I’m directly and personally me. I’m conscious of my consciousness. Yours is merely intuited from external clues and the application of logic.

Which me telling what self?

Are you perhaps implying that if I am caused (that I am deterministic) and that I can be described in some fashion as the sum total of my functional parts (a machine of some sort) that it means less for me to be conscious? That would seem to be a 2nd tier argument. I do not, in fact, believe that determinism is the only accurate way of looking at why events occur, but I don’t believe determinism is wrong, either.

Out of genuine curiosity, how is post #280 making an inductive argument?

Again, I don’t agree. But the point I tried to make, which you didn’t respond to, was that when you use inductive logic in your phrase “we experience it, and second, everyone else reports experiencing the same thing”, I assign a prior probability of zero to your assertion that “you experience it”. As you point out below, this is totally derailing the interesting argument, so we can choose not to dwell on it.

And, incidentally, I use it all the time as well. Bayes’ Theorem is integral to my field of work, and yes, its use can be extremely controversial among experts. And there are important but subtle distinctions to be made, for instance, the difference between “the probability of A” and “the probability of the reporting of A”, is extremely important when it comes to unfalsifiable hypotheses like “consciousness” (as some would define it). Hell, it’s not like we are measuring the mass of a particle here. What people are arguing for has no apparent properties: they can’t describe it, they can only repeat that it is something that exists. In what scientific field would anybody be able to get away with that?

I agree that the link you’ve provided is infinitely better than the wiki. I as a rule always link to Wikipedia when possible, for consistency, in order to avoid the appearance of selective bias. Perhaps this is not always the best idea.

OK, but the argument I’m making is stronger than just “consciousness is nothing more than a part of the processing of an organic computer”. But sure, if you think it will help (although I sure as hell thought I made it clear in my OP), let me state:

Consciousness is nothing more than a part of the processing of an organic computer.

But I go further.

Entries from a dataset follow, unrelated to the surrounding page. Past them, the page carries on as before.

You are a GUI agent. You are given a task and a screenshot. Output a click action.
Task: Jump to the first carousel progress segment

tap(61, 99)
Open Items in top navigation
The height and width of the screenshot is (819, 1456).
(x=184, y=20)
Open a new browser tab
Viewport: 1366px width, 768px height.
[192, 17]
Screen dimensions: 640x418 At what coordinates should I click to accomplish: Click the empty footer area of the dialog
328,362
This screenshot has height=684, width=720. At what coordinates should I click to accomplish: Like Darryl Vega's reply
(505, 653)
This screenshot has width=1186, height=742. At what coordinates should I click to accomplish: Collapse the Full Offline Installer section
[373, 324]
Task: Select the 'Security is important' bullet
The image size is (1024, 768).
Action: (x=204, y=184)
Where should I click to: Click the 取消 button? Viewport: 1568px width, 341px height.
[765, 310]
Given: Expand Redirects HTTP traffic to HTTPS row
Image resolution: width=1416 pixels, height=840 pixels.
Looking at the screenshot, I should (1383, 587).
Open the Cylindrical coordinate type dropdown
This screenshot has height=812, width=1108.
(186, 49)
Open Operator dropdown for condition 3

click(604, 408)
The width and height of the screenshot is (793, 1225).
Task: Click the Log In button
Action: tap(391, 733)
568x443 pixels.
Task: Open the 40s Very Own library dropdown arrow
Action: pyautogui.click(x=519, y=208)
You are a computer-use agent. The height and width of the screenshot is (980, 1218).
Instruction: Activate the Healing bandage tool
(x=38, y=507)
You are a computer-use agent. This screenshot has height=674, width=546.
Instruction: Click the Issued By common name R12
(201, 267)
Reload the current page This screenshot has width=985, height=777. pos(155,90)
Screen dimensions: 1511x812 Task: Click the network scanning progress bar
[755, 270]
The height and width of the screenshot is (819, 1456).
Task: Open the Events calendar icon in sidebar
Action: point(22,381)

In the above phrase, I find the term ‘consciousness’ superfluous. I would rather dispense with the term completely. Color, which some have compared it to, has describable properties: colors can be distinguished, and they describe the wavelength of a range of electromagnetic radiation. Consciousness has no such properties. Pain, or taste, or fear, these are other subjective things one might compare ‘consciousness’ to. But again, these have properties which are measurable, whose gradations can be studied and induced. Again, not so of ‘consciousness’. There is no way of knowing whether object A does or does not have it. And if it states it has it, it is not falsifiable, even if it is simply a look-up table, or a “hello world” program. Still not falsifiable. The term has no use. But furthermore, I don’t believe it has any meaning; I don’t see how there is any reason to believe it refers to anything real. If nothing else, apply occam’s razor in the context of the fact that an organic computer isomorphic to a look-up table could exist that is indistinguishable from ‘conscious’ human.

To yourself, of course. Where ‘you’ are a parser. You parse language coming in. You parse language coming out. You parse language that is stored or generated inside your own head.

Sort of, except that I am saying that it implies that ‘conscious’ has no non-trivial meaning. One way of putting this is as follows. Suppose you are right: ‘consciousness’ exists, and it is experienced by a typewriter. Now, the typewriter has no brain, obviously. It is simply the receptacle of words being typed into it. However, as the words are typed into it, it “thinks them”. It “experiences them” as “thought”. Now, suppose the typewriter is the receptacle of the phrase “I am conscious.” Since the typewriter had no control over what was typed into it, the phrase is not self-consistent; it is meaningless, and irrelevant as evidence for anything.